:: Set problem 1 ::
Which retrieval programs does the text on legal information retrieval name as important from an Australasian point of view?
:: Set problem 2 ::
Continue the text on legal information retrieval from the end of its last paragraph.

:: Source ::

In this Handbook, `retrieval system' is used synonymously with `free-text retrieval systems', unless stated otherwise. All of the types of information mentioned above are stored in free-text systems, although bibliographies and abstracts can be stored in conventional databases.
There are a number of different retrieval programs which may be used, most of which operate in a fashion similar to that which is outlined in the rest of this chapter. Bing's Handbook provides details of the main retrieval programs in use around the world. Other important retrieval programs from an Australasian point of view are STAIRS (used by AUSINET), BRS/SEARCH (used by KiwiNet) and the LEXIS retrieval program, discussed in Part C.
How do you instruct a computer to retrieve all such cases? Neither a computer nor a legal information retrieval system has any understanding of the legal system or legal concepts. Unless the retrieval system contained a list of all documents where these concepts were dealt with, it literally would not know where to look. Such a list would simply be a subject index of the database, and while that would no doubt be useful, it would bring with it many of the deficiencies of manual searching and would be a very minor advance.
Existing information retrieval systems commence from a completely different starting point. The basic assumption of most computerised retrieval systems is that the concepts we are searching for can be represented adequately by the words most commonly used to express those concepts . What an information retrieval system does is find all occurrences of specified words, or all occurrences of particular combinations of words, very fast. If a search request can be put in terms of words or combinations of words, the system can find all documents containing those words very quickly.

Data drawn from a collection:
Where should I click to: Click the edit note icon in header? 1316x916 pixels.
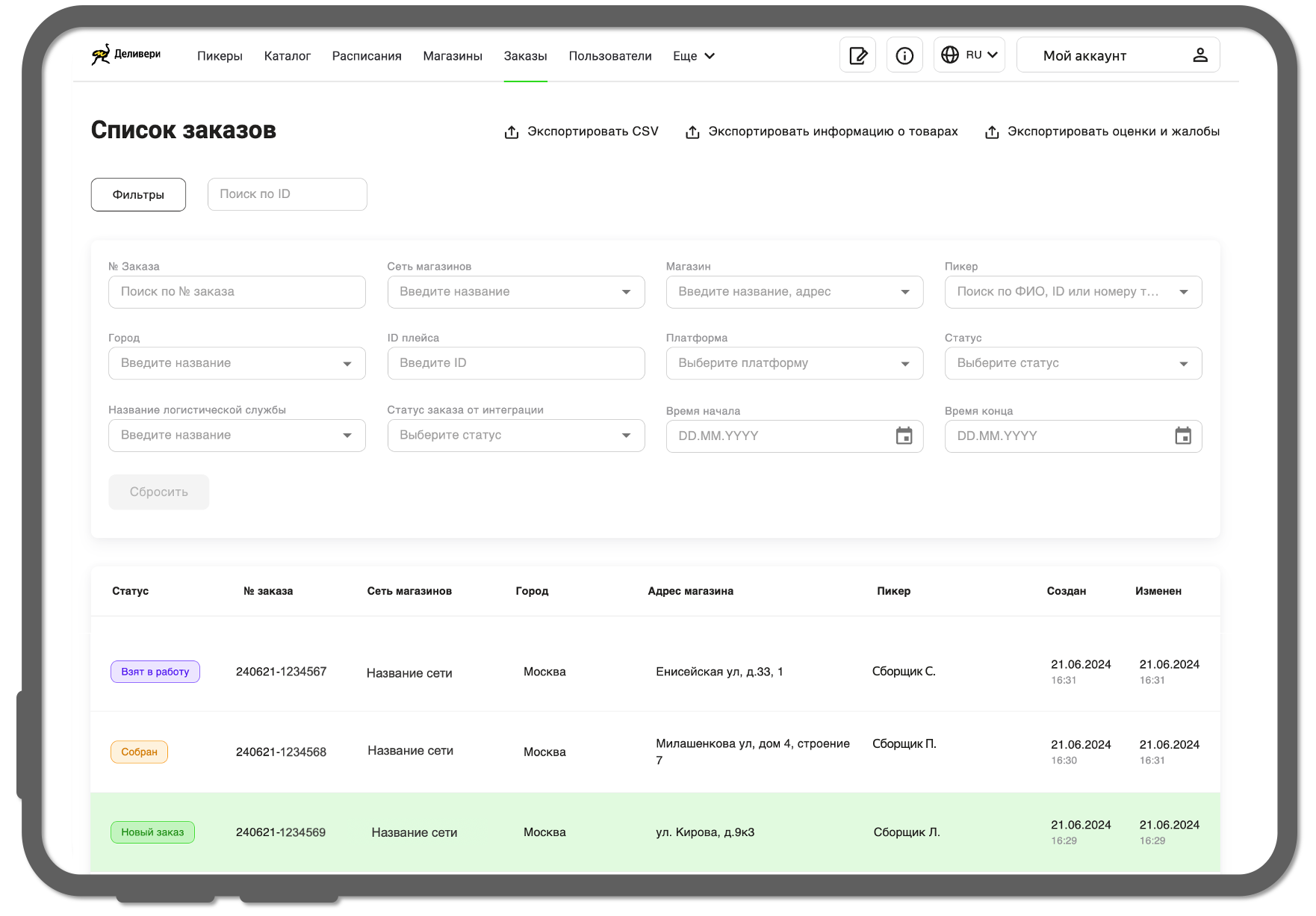click(x=857, y=55)
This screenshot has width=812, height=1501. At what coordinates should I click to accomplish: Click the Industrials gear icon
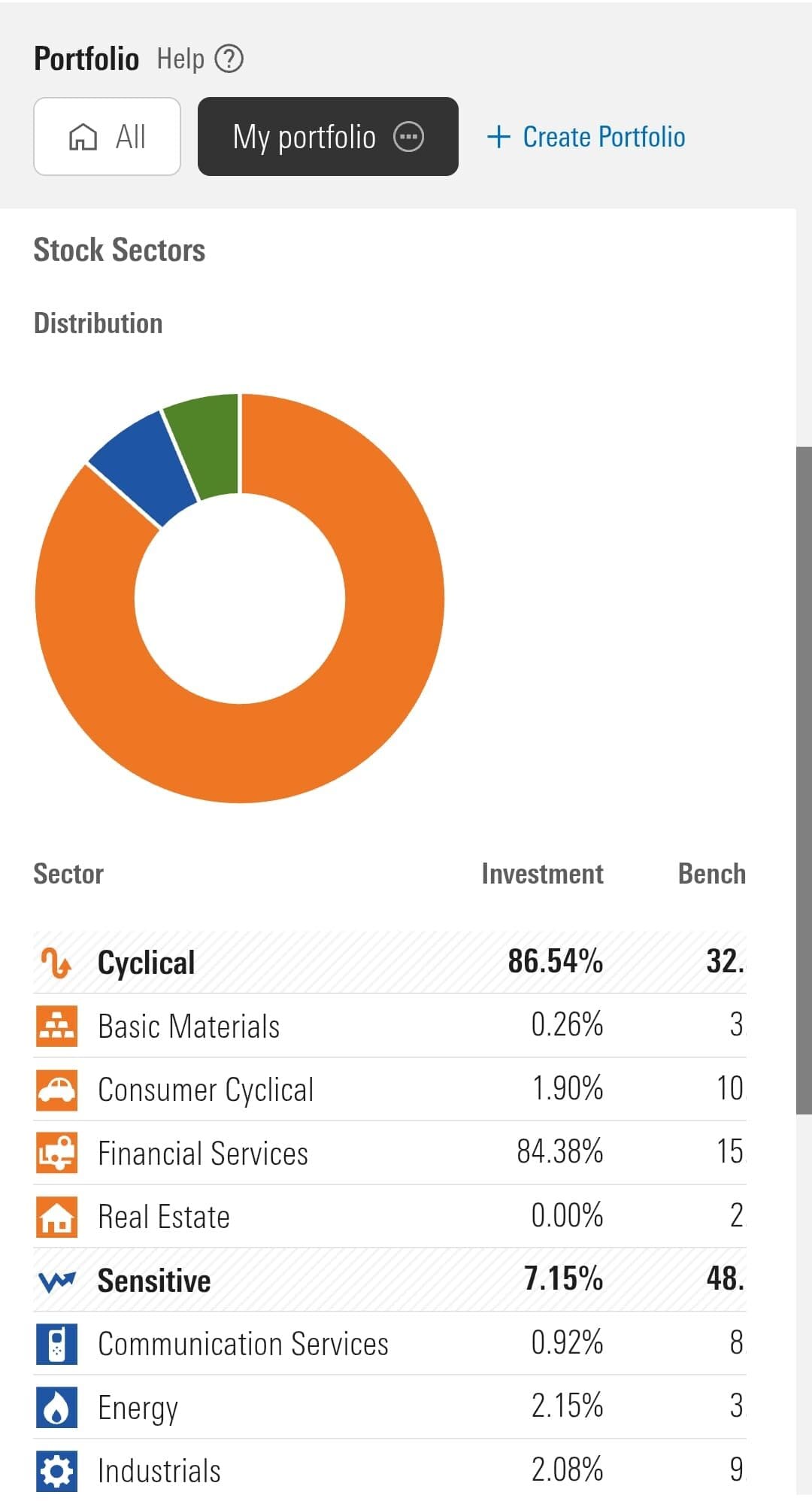pyautogui.click(x=58, y=1470)
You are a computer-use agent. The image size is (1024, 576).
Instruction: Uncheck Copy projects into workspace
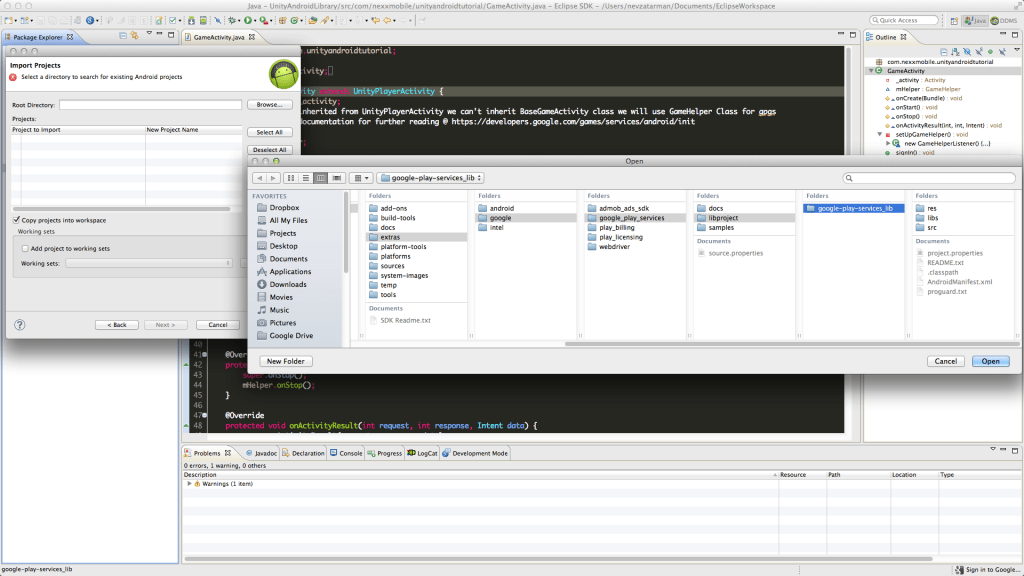pyautogui.click(x=17, y=220)
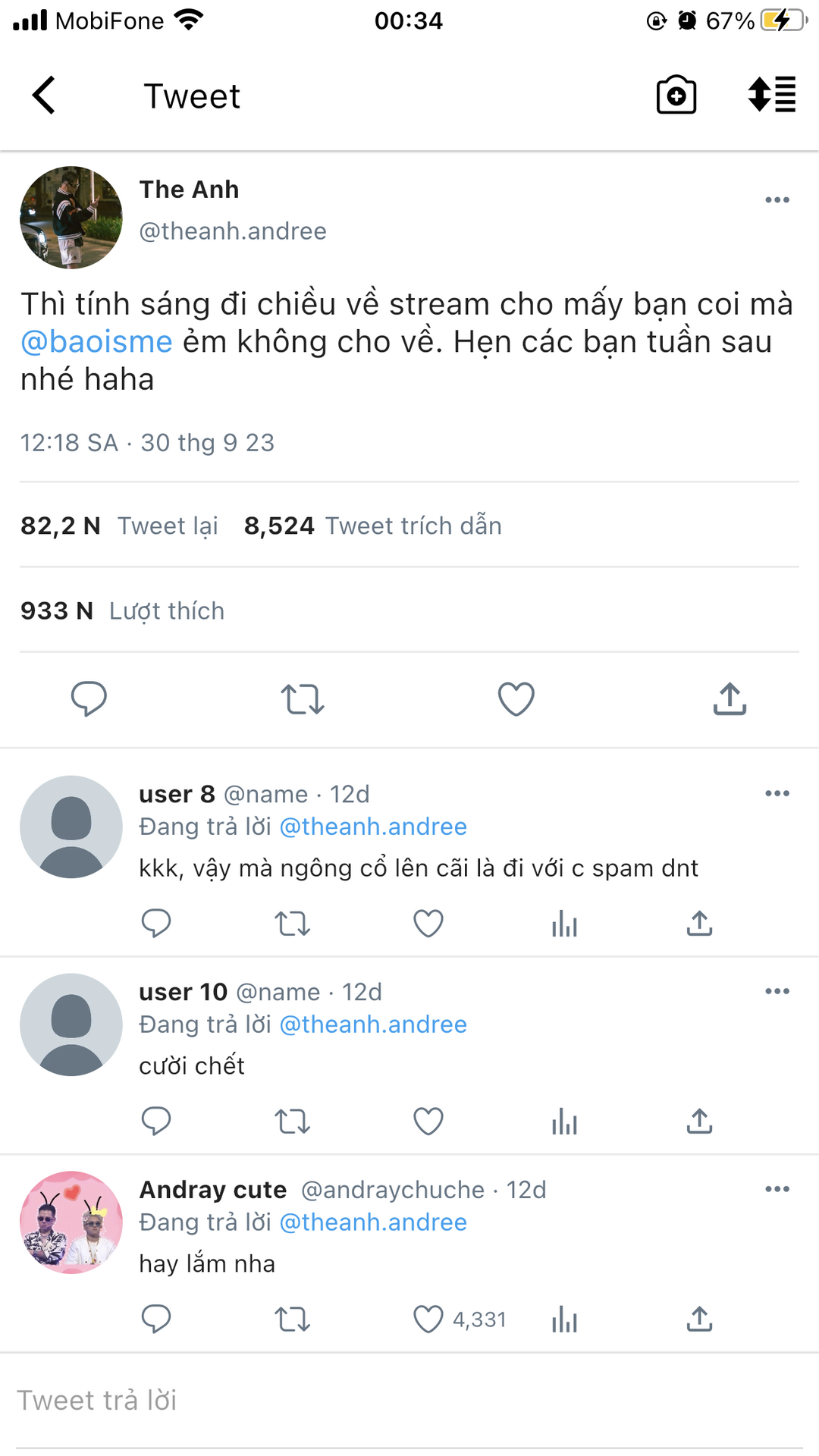Like the Andray cute reply

click(428, 1320)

:: Reply 1 ::
STAIRS, BRS/SEARCH, and the LEXIS retrieval program

:: Reply 2 ::
There are two methods by which most existing information retrieval systems retrieve documents containing words or combinations of words: concordance searching, and scanning. Understanding the difference between them is fundamental to understanding how information retrieval works.
While computers can make such comparisons very quickly, the types of computers used for information retrieval systems are generally not fast enough to carry out this type of sequential search over large databases. The most powerful computer in the world would have severe difficulties. It must be remembered that a database of caselaw may contain many thousands of cases, some of which will run for hundreds of pages of text. The computer may be able to carry out such a search in half an hour, which is, of course, very fast compared with how long it would take a person. However, such a `response time' - the time between when the user issues a command and when the computer provides a response - would be regarded by most users of information retrieval systems as unacceptably slow. No one is going to wait at a terminal for more than a minute or so without becoming impatient.
As a result, scanning is generally only used once a small number of potentially relevant documents have already been isolated. With a small number of documents, scanning commands may have a response time of seconds, or, at worst, a few minutes.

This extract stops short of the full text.